I interned at a news station with a contact consumer reporter. Basically, you bought into a scam? Tell us the details and we’ll fight the crime. It was great. We were busting crooks and making wrongs, a right – each and every day. I was slightly obsessed with my new job (and if you were wondering, I got a badge) but I also really loved the people I was working with. I became invested in their lives; I desired to see them know Jesus. It was strange because I had never seen a need for the gospel, quite like this before. This was my battleground for the summer, the place the Lord had appointed me to be a light.
Interning gave me purpose this summer, not only was I certain what my ministry was – but I was certain that broadcast journalism was what I wanted to pursue. All through the month of June, I would stay up late at night trying to figure out what life after graduation would look like. And I would worry about how Tyler and I were going to find jobs in the same city and how would we balance getting married along with that?! I would worry and worry and worry. Honestly, I believe I had made worry and idol. I would give more attention to my worry than the promises that the Lord had given to me.

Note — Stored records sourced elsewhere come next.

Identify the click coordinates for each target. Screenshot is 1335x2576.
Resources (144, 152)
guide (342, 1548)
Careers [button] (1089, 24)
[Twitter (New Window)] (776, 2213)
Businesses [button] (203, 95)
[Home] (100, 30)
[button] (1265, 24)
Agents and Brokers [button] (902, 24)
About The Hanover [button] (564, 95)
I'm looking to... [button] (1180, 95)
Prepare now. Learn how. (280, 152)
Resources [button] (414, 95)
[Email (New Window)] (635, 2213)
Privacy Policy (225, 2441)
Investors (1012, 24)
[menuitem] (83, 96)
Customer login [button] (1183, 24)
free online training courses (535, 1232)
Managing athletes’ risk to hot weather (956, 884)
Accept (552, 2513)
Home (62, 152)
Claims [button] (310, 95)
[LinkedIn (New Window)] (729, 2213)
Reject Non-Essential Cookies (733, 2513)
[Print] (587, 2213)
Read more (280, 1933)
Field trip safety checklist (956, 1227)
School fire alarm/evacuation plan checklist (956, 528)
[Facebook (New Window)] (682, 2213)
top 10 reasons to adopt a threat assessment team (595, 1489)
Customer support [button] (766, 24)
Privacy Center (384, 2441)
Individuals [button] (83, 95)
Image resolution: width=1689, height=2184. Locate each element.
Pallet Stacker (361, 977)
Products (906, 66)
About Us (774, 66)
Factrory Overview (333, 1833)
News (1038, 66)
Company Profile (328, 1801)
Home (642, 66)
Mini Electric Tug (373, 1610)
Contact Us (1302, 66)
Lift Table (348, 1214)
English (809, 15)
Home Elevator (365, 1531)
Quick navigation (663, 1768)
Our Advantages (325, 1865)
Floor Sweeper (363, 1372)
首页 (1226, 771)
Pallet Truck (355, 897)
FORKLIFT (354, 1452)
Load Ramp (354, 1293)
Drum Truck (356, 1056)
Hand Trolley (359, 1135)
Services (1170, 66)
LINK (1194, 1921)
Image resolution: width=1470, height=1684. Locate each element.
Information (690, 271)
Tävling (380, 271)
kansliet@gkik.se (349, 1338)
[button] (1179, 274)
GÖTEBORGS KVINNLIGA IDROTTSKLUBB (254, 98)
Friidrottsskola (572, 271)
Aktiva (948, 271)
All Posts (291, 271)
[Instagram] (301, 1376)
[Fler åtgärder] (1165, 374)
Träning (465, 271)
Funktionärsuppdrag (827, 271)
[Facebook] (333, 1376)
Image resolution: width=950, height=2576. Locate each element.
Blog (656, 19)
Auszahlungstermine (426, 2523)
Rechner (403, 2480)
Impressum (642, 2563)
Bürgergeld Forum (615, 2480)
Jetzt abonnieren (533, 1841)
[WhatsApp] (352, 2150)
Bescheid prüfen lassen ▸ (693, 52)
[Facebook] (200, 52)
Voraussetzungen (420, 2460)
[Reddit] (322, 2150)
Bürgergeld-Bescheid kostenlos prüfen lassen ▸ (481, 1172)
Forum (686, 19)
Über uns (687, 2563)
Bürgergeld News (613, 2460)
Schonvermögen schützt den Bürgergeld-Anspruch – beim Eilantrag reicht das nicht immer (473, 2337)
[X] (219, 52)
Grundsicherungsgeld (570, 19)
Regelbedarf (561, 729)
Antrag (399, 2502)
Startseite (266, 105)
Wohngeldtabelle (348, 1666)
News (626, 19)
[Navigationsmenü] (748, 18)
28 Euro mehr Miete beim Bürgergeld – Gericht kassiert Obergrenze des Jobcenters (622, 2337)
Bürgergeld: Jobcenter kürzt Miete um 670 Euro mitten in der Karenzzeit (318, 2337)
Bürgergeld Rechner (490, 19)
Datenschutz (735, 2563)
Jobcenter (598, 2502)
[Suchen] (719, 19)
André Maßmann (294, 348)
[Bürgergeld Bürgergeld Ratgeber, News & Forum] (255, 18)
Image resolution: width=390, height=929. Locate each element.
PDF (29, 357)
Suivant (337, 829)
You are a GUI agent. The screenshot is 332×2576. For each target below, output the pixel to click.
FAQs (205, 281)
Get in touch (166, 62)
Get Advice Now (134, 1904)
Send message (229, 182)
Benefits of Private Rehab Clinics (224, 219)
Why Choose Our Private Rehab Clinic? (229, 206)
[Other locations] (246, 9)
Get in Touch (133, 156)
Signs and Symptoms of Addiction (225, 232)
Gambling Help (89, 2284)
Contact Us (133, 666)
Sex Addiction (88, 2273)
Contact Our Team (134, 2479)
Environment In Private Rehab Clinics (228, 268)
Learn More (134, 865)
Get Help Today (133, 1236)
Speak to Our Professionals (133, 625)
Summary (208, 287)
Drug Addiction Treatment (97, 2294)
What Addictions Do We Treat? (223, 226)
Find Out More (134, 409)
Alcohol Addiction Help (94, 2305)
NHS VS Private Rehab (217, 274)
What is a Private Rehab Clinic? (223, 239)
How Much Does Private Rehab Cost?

One sunny day in early July all my anxiety about the future came to a head. I remember sitting in the studio watching the 6 o’clock news telling the Lord, “If you don’t want me to do this, take away my passion for it. If this is not the job field you have for me – make it so clear. Because this is what I want to do, but I want you to know that you are my greatest good. So even if you decide to take it from me, that’s okay. You can have it.”
My summer can be described with one word: surrender.
And that prayer, led to freedom. The worry fell off of me, the pressure to have it figured out – dissipated, the desire to not disappoint those mentoring me – diminished, and I felt full. It was like I was bound in chains I didn’t even know I was wearing and as I silently said these words, the chains were released. This wholeness was one I had been desperately searching for, but I had allowed worry to eat me alive. I learned this summer that worry is debilitating, it keeps you from experiencing the fullness of God’s love. When I just simply sit and bask in God’s love for me, man’s approval doesn’t matter and ultimately what I do with the rest of my life doesn’t matter either. I had to come to a breaking a point, a place where I could give everything up and know the Lord was enough.
About four weeks later, I was driving to Kentucky with my mom for a job interview. After 8 hours of quizzes, questions and pages upon pages of scripts – I was offered a position as a news reporter for a station in eastern Kentucky. Oh how faithful the Lord is.
And as I sit back and reflect on this journey, I am amazed. I realized how lowly my efforts were and my worry brought me nowhere. But when I was concerned with serving, loving others and following the Lord – it all fell into place.
It’s an exercise in trust. Taste and see that the Lord is good. Grasp His faithfulness, tell of His great works. Believe He has gone before you, and know that He is for you.